İkinci Tecimer vakası
Abone olSosyetik ismi Didem Çapa'nın yalısında Taş Devri'nden Osmanlı'ya kadar çeşitli dönemlere ait tarihi eser bulundu.
Ayşegül Tecimer olayını hatırlatan baskında 100 milyon dolar
değerindeki 363 parça esere el konuldu İstanbul polisi, Beykoz'daki
bir yalıda yaptığı baskında küçük bir müzeyi dolduracak kadar
tarihi eser ele geçirdi. Sanayici Vecdi Çapa ve Maçka Sanat
Galerisi'nin sahibi Rabia Çapa'nın kızı Didem Çapa'nın yalısına
yapılan baskında, Anadolu'nun farklı yerlerindeki kaçak kazılarda
çıkarılmış Taş Devri'nden Osmanlı İmparatorluğu dönemine kadar
çeşitli dönemlere ait 363 parça tarihi eser ele geçirildi. İstanbul
Mali Şube Müdürlüğü Kaçakçılık Büro Amirliği ekipleri, yaz
aylarında Anadolu'nun değişik yerlerindeki kaçak kazılardan elde
edilen tarihi eserlerin yurtdışına çıkarılacağı istihbaratı aldı.

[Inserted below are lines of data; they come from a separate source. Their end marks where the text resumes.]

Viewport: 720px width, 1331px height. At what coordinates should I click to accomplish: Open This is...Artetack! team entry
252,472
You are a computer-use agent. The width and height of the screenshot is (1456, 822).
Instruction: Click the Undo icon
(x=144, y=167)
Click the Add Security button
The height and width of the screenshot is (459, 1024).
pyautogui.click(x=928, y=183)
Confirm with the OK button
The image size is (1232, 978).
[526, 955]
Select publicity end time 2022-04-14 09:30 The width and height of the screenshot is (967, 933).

Hemen önleyici proje çalışması başlatan polis, 40 yaşındaki Didem
Çapa'yı, tarihi eser kaçakçılığı yapacağı iddiasıyla takibe aldı.

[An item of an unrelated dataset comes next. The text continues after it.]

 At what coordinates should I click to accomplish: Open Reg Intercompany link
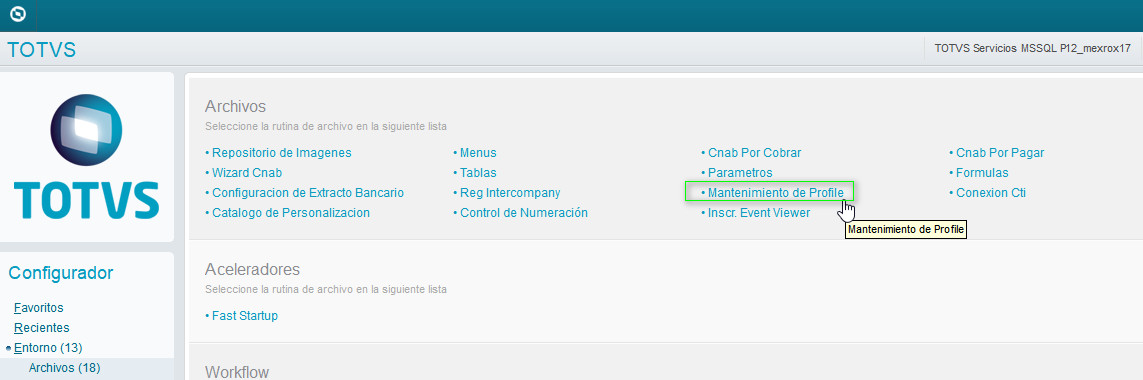point(507,193)
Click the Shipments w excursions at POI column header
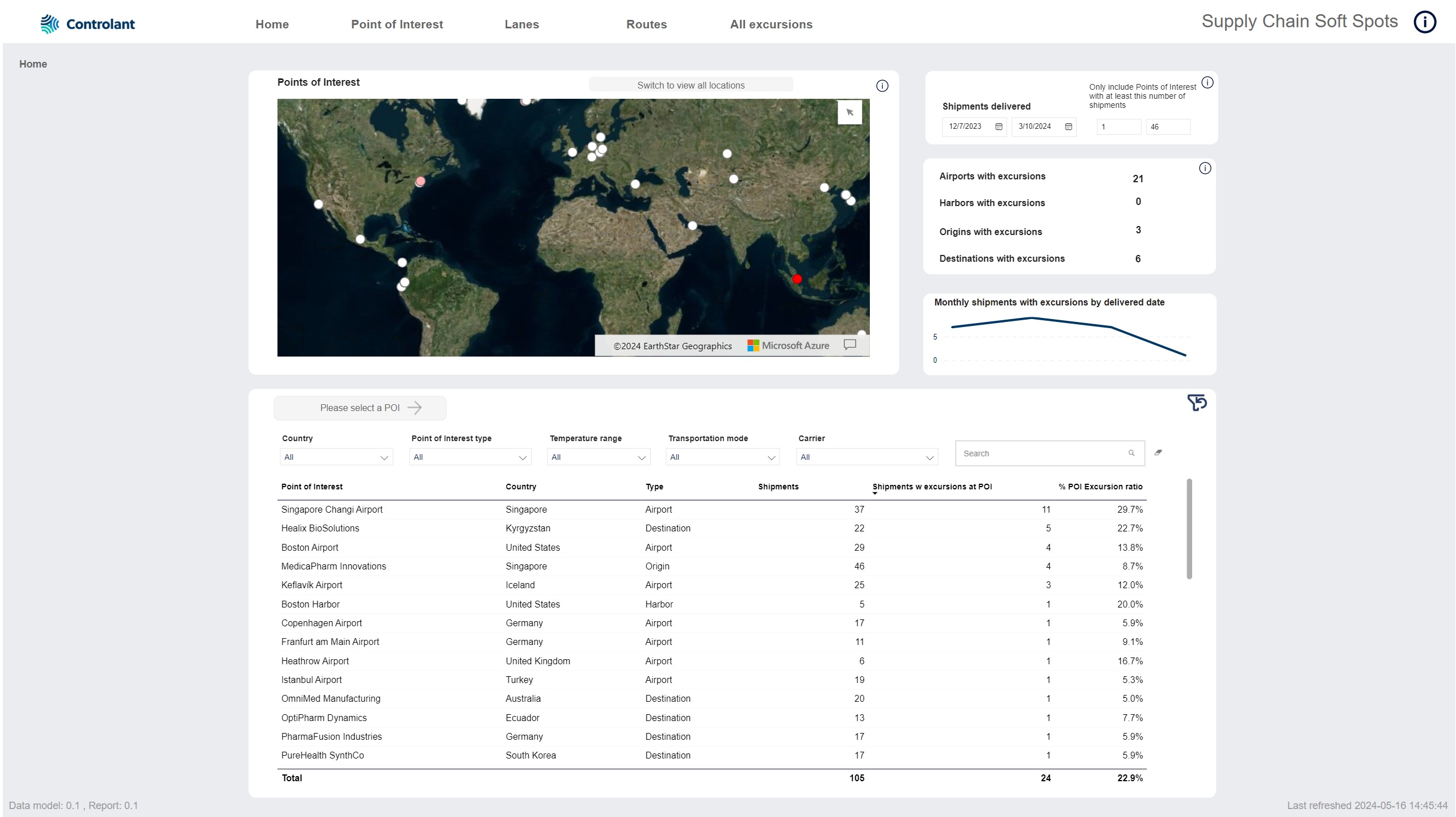 (x=933, y=487)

2.5 aylık takibin sonucunda, Çapa'nın kaçak tarihi eserleri,
Beykoz'daki villasında sakladığını ve yurtdışına çıkarmaya
çalıştığını belirleyen polis, operasyon için düğmeye bastı. Didem
Çapa'nın yalısına baskın düzenleyen polisler, gözlerine inanamadı.

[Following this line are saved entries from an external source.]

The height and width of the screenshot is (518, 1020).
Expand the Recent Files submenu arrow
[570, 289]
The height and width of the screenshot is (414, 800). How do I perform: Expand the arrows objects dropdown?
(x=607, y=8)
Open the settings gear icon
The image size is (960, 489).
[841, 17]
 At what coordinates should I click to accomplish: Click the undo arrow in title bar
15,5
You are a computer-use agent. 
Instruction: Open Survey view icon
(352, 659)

Yalının garajında paketlenmiş halde çeşitli dönemlere ait tarihi
eserler ele geçirildi. Çapa, Kültür ve Tabiat Varlıklarını Koruma
Kanunu'na muhalefet suçundan gözaltına alındı. Ele geçirilen tarihi
eserleri inceleyen arkeologlar, Taş Devri savaşçılarının
baltalarından Pers dönemi zırhına, İlk Çağ dönemine ait çanak
çömleklerden, bir kral mezarından çıkarılan altın taça kadar 363
parça esere paha biçemedi. Arkeolog olan Didem Çapa'nın, Kültür ve
Turizm Bakanlığı'na, tarihi eser koleksiyonu yapmak için izin
başvurusu yaptığı belirlendi. Ancak, Çapa'nın başvurusuna bir cevap
verilmediği belirtildi. Bir polis yetkilisi ise ele geçirilenlerin
alım satımına izin verilmeyen eserler olduğunu belirterek, müzelere
teslim edilmesi gerektiğini kaydetti. Tutuksuz yargılanacak Didem
Çapa, sorgusunda 'Bu eserleri koleksiyonculardan topladım. Bir
kısmı zaten aileden kalma. Hiç birini satmıyordum. Bütün eserlerin
İstanbul Arkeoloji Müzesi'nde kaydı var' dedi. Beykoz Cumhuriyet
Savcılığı'na sevk edilen Çapa, tutuksuz yargılanmak üzere serbest
bıraktı. Didem Çapa, burada yaptığı açıklamada ise koleksiyoner
belgesi almaya hak kazandığım için serbest bırakıldığını söyledi.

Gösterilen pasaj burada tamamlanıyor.